Has anybody written a text extractor or knows a library that can get the 
text layer from these files?

thanks in advance
eliott

Re: extracting text from tiff files from jackrabbit

Posted by Paul Jakubik <pa...@purediscovery.com>.

Hi Elliott,

I think the answer to your question is that Tika does not perform OCR on any
format.

Some PDF files contain text and layout information instead of images. In
this case, a PDF text extractor can calculate how the text will be rendered
on a page and from that information figure out what text goes together and
extract it.

In other words, while PDF text extractors work much harder than text
extractors for simpler formats, they are still starting with text embedded
in the format instead of using OCR to identify characters in an image. Tika
does not extract text from PDFs if the PDF only contains images.

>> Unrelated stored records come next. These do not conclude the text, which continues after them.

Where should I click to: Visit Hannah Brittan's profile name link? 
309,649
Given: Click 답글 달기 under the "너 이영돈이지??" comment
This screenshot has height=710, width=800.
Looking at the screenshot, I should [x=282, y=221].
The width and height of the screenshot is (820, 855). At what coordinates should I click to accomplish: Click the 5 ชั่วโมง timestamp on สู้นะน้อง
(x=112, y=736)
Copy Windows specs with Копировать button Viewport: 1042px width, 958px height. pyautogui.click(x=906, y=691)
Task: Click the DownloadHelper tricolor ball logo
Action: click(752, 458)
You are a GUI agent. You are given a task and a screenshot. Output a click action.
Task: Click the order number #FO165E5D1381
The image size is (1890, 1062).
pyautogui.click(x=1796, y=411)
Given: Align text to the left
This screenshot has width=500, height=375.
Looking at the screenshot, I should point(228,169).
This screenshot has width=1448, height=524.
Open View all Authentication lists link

I know even less about the TIFF format than I do about the PDF format, mut I
think it strictly contains image formats and the only way to get body text
from a TIFF is through OCR. Since Tika doesn't perform OCR, I don't think
you can get body text from a TIFF using TIKA.

I hope this helps.

Paul

On Fri, Mar 11, 2011 at 10:16 AM, Eliott <el...@gmail.com> wrote:

> Hi!
>
> Can anybody point me into the right direction? this text in tiff seems to
> be a special tag used by Microsoft and some other applications.
>
> regards
> eliott
>
>
>
> On 10/03/2011 16:18, Eliott wrote:
>
>> Dear  Users!
>>
>> We are using tika indirectly for a project based on jackrabbit. during the
>> final phase of this project came into my attention that tiff files are also
>> capable of storing the image and the ocr-ed text in a same file, just like
>> PDFs do. Since we have many of such files, we have a business need to
>> extract text from these tiffs to be able to do full text searches. As I
>> understand tikka does not support this functionality in case of tiffs, while
>> pdfs do work ok.  Is there any special reason for this?
>>
>> Has anybody written a text extractor or knows a library that can get the
>> text layer from these files?
>>
>> thanks in advance
>> eliott
>>
>>
>

Re: extracting text from tiff files from jackrabbit

Posted by Jukka Zitting <jz...@adobe.com>.

Hi,

On 03/11/2011 05:16 PM, Eliott wrote:
> Can anybody point me into the right direction? this text in tiff seems
> to be a special tag used by Microsoft and some other applications.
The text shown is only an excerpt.